:: Dataset records

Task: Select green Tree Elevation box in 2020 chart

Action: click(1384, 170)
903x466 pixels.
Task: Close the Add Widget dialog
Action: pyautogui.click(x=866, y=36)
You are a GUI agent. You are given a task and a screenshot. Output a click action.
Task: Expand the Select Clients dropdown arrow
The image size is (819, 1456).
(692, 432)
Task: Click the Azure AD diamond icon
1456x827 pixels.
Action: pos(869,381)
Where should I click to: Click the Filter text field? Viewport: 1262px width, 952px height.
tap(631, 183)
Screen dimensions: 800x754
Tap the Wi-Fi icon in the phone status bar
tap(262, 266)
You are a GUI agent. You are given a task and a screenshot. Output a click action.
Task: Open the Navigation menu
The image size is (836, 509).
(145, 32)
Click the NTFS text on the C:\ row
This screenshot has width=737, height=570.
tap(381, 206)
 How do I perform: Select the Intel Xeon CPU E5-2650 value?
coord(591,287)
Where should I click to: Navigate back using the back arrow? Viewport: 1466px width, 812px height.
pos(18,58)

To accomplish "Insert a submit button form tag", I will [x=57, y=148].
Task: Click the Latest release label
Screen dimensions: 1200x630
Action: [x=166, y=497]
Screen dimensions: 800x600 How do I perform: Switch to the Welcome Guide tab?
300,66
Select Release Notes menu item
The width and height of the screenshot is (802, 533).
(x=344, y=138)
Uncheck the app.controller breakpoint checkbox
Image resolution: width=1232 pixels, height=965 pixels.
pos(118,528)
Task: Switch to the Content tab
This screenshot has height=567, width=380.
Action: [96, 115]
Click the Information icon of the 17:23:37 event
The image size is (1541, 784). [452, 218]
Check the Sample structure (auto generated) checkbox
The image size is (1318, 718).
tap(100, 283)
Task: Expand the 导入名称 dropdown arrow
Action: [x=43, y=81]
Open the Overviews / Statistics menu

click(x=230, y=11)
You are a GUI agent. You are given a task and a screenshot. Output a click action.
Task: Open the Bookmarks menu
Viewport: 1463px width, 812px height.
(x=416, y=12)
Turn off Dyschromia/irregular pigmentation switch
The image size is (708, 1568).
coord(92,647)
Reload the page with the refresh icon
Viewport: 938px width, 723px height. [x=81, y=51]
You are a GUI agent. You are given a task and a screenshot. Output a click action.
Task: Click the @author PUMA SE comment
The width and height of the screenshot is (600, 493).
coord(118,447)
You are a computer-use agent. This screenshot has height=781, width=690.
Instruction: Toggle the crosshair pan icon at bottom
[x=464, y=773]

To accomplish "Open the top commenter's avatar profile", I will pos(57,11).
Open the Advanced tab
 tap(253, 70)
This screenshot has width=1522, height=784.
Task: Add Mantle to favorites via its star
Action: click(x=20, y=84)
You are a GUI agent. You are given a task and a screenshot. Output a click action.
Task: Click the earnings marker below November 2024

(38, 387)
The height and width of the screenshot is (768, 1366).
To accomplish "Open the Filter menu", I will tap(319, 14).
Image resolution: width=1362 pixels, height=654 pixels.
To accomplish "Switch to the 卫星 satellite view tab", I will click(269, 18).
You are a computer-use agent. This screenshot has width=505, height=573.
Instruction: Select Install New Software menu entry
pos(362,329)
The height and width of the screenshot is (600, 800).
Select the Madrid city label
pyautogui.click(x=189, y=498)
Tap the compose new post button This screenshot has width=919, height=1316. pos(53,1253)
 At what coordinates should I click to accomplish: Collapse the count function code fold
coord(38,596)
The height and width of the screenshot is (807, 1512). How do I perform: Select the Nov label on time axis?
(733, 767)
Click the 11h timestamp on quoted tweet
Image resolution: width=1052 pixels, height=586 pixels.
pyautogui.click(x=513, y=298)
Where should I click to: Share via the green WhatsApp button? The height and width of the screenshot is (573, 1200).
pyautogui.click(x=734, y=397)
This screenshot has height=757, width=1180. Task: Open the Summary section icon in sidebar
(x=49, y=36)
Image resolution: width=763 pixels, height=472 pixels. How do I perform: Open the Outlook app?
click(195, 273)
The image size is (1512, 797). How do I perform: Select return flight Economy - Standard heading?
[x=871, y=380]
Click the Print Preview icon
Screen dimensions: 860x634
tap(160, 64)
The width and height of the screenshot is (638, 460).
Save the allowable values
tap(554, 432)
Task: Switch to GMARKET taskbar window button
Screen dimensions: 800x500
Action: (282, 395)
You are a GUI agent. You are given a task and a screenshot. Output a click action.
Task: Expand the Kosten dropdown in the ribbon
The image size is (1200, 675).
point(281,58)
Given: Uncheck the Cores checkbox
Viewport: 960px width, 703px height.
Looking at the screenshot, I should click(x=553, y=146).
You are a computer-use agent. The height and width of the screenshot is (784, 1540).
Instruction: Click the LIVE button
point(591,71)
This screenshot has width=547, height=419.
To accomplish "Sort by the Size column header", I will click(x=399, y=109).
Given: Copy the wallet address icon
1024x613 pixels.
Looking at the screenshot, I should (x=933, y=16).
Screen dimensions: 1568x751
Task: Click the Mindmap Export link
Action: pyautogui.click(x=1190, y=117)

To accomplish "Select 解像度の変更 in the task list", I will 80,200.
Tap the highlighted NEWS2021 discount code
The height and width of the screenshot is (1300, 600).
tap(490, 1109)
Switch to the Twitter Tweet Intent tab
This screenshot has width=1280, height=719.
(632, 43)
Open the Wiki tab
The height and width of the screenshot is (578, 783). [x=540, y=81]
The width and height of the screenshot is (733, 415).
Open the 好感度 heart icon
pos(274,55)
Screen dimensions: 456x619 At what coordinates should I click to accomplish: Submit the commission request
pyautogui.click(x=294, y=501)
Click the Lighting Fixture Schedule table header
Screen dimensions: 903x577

::::

Your task ▸ Repeat each line above exactly as written.

Answer to this exercise ▸
Task: Select green Tree Elevation box in 2020 chart

Action: click(1384, 170)
903x466 pixels.
Task: Close the Add Widget dialog
Action: pyautogui.click(x=866, y=36)
You are a GUI agent. You are given a task and a screenshot. Output a click action.
Task: Expand the Select Clients dropdown arrow
The image size is (819, 1456).
(692, 432)
Task: Click the Azure AD diamond icon
1456x827 pixels.
Action: pos(869,381)
Where should I click to: Click the Filter text field? Viewport: 1262px width, 952px height.
tap(631, 183)
Screen dimensions: 800x754
Tap the Wi-Fi icon in the phone status bar
tap(262, 266)
You are a GUI agent. You are given a task and a screenshot. Output a click action.
Task: Open the Navigation menu
The image size is (836, 509).
(145, 32)
Click the NTFS text on the C:\ row
This screenshot has width=737, height=570.
tap(381, 206)
 How do I perform: Select the Intel Xeon CPU E5-2650 value?
coord(591,287)
Where should I click to: Navigate back using the back arrow? Viewport: 1466px width, 812px height.
pos(18,58)

To accomplish "Insert a submit button form tag", I will [x=57, y=148].
Task: Click the Latest release label
Screen dimensions: 1200x630
Action: [x=166, y=497]
Screen dimensions: 800x600 How do I perform: Switch to the Welcome Guide tab?
300,66
Select Release Notes menu item
The width and height of the screenshot is (802, 533).
(x=344, y=138)
Uncheck the app.controller breakpoint checkbox
Image resolution: width=1232 pixels, height=965 pixels.
pos(118,528)
Task: Switch to the Content tab
This screenshot has height=567, width=380.
Action: [96, 115]
Click the Information icon of the 17:23:37 event
The image size is (1541, 784). [452, 218]
Check the Sample structure (auto generated) checkbox
The image size is (1318, 718).
tap(100, 283)
Task: Expand the 导入名称 dropdown arrow
Action: [x=43, y=81]
Open the Overviews / Statistics menu

click(x=230, y=11)
You are a GUI agent. You are given a task and a screenshot. Output a click action.
Task: Open the Bookmarks menu
Viewport: 1463px width, 812px height.
(x=416, y=12)
Turn off Dyschromia/irregular pigmentation switch
The image size is (708, 1568).
coord(92,647)
Reload the page with the refresh icon
Viewport: 938px width, 723px height. [x=81, y=51]
You are a GUI agent. You are given a task and a screenshot. Output a click action.
Task: Click the @author PUMA SE comment
The width and height of the screenshot is (600, 493).
coord(118,447)
You are a computer-use agent. This screenshot has height=781, width=690.
Instruction: Toggle the crosshair pan icon at bottom
[x=464, y=773]

To accomplish "Open the top commenter's avatar profile", I will pos(57,11).
Open the Advanced tab
 tap(253, 70)
This screenshot has width=1522, height=784.
Task: Add Mantle to favorites via its star
Action: click(x=20, y=84)
You are a GUI agent. You are given a task and a screenshot. Output a click action.
Task: Click the earnings marker below November 2024

(38, 387)
The height and width of the screenshot is (768, 1366).
To accomplish "Open the Filter menu", I will tap(319, 14).
Image resolution: width=1362 pixels, height=654 pixels.
To accomplish "Switch to the 卫星 satellite view tab", I will click(269, 18).
You are a computer-use agent. This screenshot has width=505, height=573.
Instruction: Select Install New Software menu entry
pos(362,329)
The height and width of the screenshot is (600, 800).
Select the Madrid city label
pyautogui.click(x=189, y=498)
Tap the compose new post button This screenshot has width=919, height=1316. pos(53,1253)
 At what coordinates should I click to accomplish: Collapse the count function code fold
coord(38,596)
The height and width of the screenshot is (807, 1512). How do I perform: Select the Nov label on time axis?
(733, 767)
Click the 11h timestamp on quoted tweet
Image resolution: width=1052 pixels, height=586 pixels.
pyautogui.click(x=513, y=298)
Where should I click to: Share via the green WhatsApp button? The height and width of the screenshot is (573, 1200).
pyautogui.click(x=734, y=397)
This screenshot has height=757, width=1180. Task: Open the Summary section icon in sidebar
(x=49, y=36)
Image resolution: width=763 pixels, height=472 pixels. How do I perform: Open the Outlook app?
click(195, 273)
The image size is (1512, 797). How do I perform: Select return flight Economy - Standard heading?
[x=871, y=380]
Click the Print Preview icon
Screen dimensions: 860x634
tap(160, 64)
The width and height of the screenshot is (638, 460).
Save the allowable values
tap(554, 432)
Task: Switch to GMARKET taskbar window button
Screen dimensions: 800x500
Action: (282, 395)
You are a GUI agent. You are given a task and a screenshot. Output a click action.
Task: Expand the Kosten dropdown in the ribbon
The image size is (1200, 675).
point(281,58)
Given: Uncheck the Cores checkbox
Viewport: 960px width, 703px height.
Looking at the screenshot, I should click(x=553, y=146).
You are a computer-use agent. The height and width of the screenshot is (784, 1540).
Instruction: Click the LIVE button
point(591,71)
This screenshot has width=547, height=419.
To accomplish "Sort by the Size column header", I will click(x=399, y=109).
Given: Copy the wallet address icon
1024x613 pixels.
Looking at the screenshot, I should (x=933, y=16).
Screen dimensions: 1568x751
Task: Click the Mindmap Export link
Action: pyautogui.click(x=1190, y=117)

To accomplish "Select 解像度の変更 in the task list", I will 80,200.
Tap the highlighted NEWS2021 discount code
The height and width of the screenshot is (1300, 600).
tap(490, 1109)
Switch to the Twitter Tweet Intent tab
This screenshot has width=1280, height=719.
(632, 43)
Open the Wiki tab
The height and width of the screenshot is (578, 783). [x=540, y=81]
The width and height of the screenshot is (733, 415).
Open the 好感度 heart icon
pos(274,55)
Screen dimensions: 456x619 At what coordinates should I click to accomplish: Submit the commission request
pyautogui.click(x=294, y=501)
Click the Lighting Fixture Schedule table header
Screen dimensions: 903x577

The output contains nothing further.